Somewhere in here is the demonstration of the vision that Jesus repeated over and over again in His prayer to the Father… that we might be one as He and the Father were One.
What a grand and divine vision and one I pray we pursue.
I deeply enjoy when I get the privilege to taste it. I did so at the University of Hawaii with my dear brothers and sisters in Christ.
What a joy it was! Thank you!
I’m in the heart of Alaska in a cabin nestled in the Talkeetna Mountains.
They are majestic. But the real inspiration comes from the people I have the privilege to be with this week… the missionary families who live in the bush villages of Alaska.
They not only face the harshness of the winters and the darkness when the sun barely rises during the day, if at all, but they face the challenges of the bush village, where alcohol, drugs, abuse and suicide devastate the people they love. Often, tribalism and some justified skepticism toward the “white man” have created a wall that is sometimes impenetrable, leaving the missionary family in isolation.
Arctic Barnabas exists to provide spiritual and physical support to these dear folks throughout the year, and in the fall brings them together for a week of rest and renewal (a great ministry you should consider supporting).
This is the second time I’ve had the opportunity to be with them and, again, wondering what in the world I have to offer these heroes of the faith. Personally, I really have nothing, but we are taking tours gazing upon the face of God and the “Crown Jewel” in His nature, refreshing ourselves with the criticality of divine relationships and how they are rooted in the social complexity of our Triune God.
# # # # # # #
WHAT YOU ARE ASKED TO DO: Copy everything in the Alaska text from "I deeply enjoy" down to "villages of Alaska.", substituting "honor" for "privilege".
# # # # # # #
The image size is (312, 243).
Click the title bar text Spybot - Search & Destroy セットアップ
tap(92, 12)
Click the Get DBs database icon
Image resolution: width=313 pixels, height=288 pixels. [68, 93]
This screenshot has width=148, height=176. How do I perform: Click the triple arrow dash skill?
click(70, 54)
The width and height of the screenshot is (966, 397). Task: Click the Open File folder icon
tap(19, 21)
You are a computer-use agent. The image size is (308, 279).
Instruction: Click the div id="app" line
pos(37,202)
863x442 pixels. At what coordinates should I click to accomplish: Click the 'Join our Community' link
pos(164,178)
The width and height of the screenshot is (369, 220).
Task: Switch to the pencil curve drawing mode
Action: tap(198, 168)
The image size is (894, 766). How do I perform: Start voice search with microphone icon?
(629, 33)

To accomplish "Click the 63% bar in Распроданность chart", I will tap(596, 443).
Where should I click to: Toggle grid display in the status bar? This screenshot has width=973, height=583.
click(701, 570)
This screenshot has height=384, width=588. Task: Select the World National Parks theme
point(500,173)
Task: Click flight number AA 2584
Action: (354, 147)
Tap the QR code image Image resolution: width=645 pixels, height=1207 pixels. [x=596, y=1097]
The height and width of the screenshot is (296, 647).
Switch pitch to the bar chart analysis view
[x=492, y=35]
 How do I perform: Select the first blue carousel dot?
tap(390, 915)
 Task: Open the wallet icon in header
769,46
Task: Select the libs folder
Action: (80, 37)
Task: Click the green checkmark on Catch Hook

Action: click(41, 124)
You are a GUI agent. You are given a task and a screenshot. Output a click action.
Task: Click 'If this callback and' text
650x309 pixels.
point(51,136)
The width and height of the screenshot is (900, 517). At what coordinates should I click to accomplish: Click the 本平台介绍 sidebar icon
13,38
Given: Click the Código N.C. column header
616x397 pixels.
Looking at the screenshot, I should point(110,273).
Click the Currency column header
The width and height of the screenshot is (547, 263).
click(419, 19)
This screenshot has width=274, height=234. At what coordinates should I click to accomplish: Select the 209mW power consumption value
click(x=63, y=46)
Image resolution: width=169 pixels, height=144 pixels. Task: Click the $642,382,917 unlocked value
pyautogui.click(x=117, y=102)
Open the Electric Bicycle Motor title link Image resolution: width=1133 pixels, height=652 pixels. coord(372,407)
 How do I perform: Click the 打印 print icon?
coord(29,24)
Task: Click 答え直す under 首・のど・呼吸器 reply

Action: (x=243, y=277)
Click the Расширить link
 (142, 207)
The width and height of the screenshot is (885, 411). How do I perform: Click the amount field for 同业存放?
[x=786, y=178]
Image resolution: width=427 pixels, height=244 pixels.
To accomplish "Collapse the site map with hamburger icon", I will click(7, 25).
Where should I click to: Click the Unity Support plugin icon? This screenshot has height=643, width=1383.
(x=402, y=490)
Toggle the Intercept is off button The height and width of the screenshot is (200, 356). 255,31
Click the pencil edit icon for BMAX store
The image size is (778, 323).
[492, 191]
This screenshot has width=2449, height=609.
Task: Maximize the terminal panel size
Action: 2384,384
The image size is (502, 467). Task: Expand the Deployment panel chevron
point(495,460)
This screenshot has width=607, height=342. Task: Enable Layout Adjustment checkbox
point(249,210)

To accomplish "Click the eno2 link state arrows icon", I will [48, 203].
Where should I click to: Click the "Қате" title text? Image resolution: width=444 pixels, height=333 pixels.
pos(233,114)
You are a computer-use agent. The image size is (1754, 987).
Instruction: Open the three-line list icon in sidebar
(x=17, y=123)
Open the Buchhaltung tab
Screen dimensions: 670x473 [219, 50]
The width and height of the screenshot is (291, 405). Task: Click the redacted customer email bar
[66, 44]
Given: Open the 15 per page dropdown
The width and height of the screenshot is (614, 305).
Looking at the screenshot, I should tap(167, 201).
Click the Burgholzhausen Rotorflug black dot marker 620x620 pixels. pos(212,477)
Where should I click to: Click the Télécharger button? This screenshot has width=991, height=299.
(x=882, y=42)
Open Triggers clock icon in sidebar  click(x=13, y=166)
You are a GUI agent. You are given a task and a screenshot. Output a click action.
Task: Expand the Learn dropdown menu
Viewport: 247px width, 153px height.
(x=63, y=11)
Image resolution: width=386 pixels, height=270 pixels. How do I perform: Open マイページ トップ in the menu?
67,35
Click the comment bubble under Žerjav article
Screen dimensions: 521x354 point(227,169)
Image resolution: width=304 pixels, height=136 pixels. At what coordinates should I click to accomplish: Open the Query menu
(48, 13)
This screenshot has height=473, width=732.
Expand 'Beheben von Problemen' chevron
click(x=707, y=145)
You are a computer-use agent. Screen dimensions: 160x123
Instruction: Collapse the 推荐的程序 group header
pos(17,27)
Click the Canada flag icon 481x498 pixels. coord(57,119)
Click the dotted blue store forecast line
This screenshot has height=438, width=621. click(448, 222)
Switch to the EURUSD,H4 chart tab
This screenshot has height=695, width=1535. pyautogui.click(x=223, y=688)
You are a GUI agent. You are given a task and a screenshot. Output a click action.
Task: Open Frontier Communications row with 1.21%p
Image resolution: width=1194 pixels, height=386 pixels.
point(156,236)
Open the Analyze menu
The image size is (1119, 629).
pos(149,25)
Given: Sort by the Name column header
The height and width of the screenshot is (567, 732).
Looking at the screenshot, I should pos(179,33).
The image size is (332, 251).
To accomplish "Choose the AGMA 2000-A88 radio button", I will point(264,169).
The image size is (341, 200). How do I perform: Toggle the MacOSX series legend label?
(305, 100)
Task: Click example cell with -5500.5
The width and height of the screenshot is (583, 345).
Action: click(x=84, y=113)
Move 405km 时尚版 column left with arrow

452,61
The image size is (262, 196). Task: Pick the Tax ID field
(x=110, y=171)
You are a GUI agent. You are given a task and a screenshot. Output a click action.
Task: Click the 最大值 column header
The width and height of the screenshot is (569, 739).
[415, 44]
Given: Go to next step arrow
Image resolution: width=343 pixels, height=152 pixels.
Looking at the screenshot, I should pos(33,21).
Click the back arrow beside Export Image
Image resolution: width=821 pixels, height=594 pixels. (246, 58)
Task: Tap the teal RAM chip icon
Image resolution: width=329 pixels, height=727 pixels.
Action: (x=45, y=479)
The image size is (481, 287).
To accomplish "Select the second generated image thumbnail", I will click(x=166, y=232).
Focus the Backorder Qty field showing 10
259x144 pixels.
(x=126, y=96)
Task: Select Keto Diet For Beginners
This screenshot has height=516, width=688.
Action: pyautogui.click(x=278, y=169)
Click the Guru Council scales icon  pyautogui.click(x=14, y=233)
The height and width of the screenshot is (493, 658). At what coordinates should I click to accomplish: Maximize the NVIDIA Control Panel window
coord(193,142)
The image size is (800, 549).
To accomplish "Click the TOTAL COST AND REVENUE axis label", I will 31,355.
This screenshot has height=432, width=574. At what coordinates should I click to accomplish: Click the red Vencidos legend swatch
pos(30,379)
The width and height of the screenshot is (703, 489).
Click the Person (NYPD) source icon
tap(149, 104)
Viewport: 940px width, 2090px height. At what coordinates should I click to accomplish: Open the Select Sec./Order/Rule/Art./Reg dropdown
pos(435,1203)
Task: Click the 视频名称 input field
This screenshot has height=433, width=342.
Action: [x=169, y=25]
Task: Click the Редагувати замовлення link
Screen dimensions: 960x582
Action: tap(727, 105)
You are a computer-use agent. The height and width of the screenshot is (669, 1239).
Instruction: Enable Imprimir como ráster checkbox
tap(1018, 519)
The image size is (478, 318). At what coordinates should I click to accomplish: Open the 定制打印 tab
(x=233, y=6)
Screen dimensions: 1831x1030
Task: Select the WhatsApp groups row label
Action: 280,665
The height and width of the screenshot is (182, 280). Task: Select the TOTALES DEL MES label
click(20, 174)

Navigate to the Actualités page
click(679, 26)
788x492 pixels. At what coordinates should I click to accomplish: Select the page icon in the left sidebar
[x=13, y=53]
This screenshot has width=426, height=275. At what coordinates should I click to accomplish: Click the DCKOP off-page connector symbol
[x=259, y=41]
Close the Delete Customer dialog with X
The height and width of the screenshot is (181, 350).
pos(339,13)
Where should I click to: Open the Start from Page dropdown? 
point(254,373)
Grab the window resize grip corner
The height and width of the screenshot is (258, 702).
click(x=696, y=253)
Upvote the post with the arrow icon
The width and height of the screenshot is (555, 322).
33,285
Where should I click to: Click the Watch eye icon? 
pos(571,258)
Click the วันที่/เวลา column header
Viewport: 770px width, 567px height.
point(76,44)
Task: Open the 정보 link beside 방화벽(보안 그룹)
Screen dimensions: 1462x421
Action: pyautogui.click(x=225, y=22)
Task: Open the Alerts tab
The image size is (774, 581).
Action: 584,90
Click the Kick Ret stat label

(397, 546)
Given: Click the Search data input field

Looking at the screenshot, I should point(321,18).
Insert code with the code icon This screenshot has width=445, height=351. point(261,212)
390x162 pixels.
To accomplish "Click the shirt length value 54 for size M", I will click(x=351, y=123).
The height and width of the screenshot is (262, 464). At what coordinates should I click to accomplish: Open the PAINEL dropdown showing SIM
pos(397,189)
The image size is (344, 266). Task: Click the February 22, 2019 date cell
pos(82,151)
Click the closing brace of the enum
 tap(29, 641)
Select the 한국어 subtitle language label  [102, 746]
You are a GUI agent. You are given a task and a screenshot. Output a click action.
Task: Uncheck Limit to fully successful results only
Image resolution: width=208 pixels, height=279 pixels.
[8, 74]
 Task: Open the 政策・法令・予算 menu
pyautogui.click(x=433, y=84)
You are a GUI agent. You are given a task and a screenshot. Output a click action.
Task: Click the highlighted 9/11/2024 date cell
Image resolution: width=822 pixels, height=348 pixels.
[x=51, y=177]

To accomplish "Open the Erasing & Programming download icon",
# # # # # # #
ANSWER TO THIS TASK:
I deeply enjoy when I get the honor to taste it. I did so at the University of Hawaii with my dear brothers and sisters in Christ.
What a joy it was! Thank you!
I’m in the heart of Alaska in a cabin nestled in the Talkeetna Mountains.
They are majestic. But the real inspiration comes from the people I have the honor to be with this week… the missionary families who live in the bush villages of Alaska.